Today, diabetes mellitus is one of the most serious health challenges facing the more than 30 million African Americans. The following statistics illustrate the magnitude of this disease among African Americans.
- In 1993, 1.3 million African Americans were known to have diabetes. This is almost three times the number of African Americans who were diagnosed with diabetes in 1963. The actual number of African Americans who have diabetes is probably more than twice the number diagnosed because previous research indicates that for every African American diagnosed with diabetes there is at least one undiagnosed case.
- For every white American who gets diabetes, 1.6 African Americans get diabetes.
- One in four black women, 55 years of age or older, has diabetes. (Among African Americans, women are more likely to
- Twenty-five percent of blacks between the ages of 65 and 74 have diabetes.
- African Americans with diabetes are more likely to develop diabetes complications and experience greater disability from the complications than white Americans with diabetes.
How Many African Americans Have Diabetes?
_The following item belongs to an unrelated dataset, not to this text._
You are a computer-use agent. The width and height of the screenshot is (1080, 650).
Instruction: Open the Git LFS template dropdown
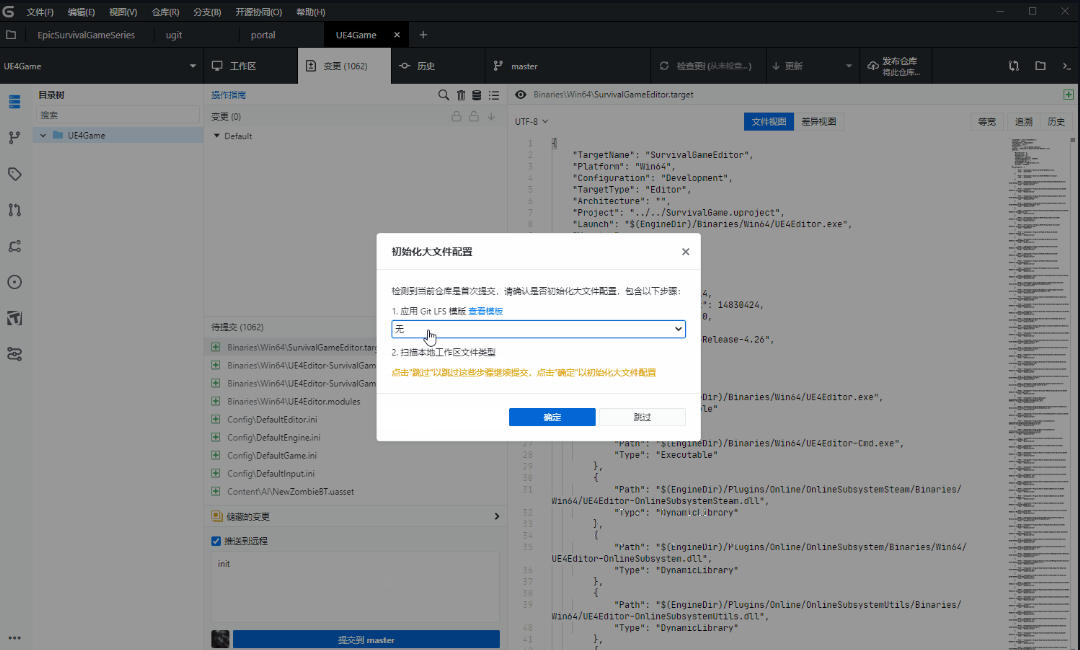(538, 329)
National Health Interview Surveys (NHIS) conducted between 1963 and 1990 show that African Americans have a rising prevalence of diabetes. (Prevalence is the percentage of cases in a population.) Most African Americans with diabetes have Type 2, or noninsulin-dependent diabetes. Type 2 diabetes usually develops after age 40. However, in high-risk populations, susceptible people may develop it at a younger age. A small number of African Americans have Type I or insulin-dependent diabetes, which usually develops before age 20.
NHIS conducted from 1991 to 1992 indicate higher rates of diabetes among African Americans than among white Americans. At age 45 or older, the prevalence of diabetes is 1.4 to 2.3 times as frequent in blacks as in whites. The greatest difference seen in NHIS was among people aged 65 to 74. Figure 1 details these 1991-92 NHIS statistics. Statistics collected in 1993 indicate that in this age group, 17.4 percent of black Americans had diagnosed diabetes, compared to 9.5 percent of white Americans.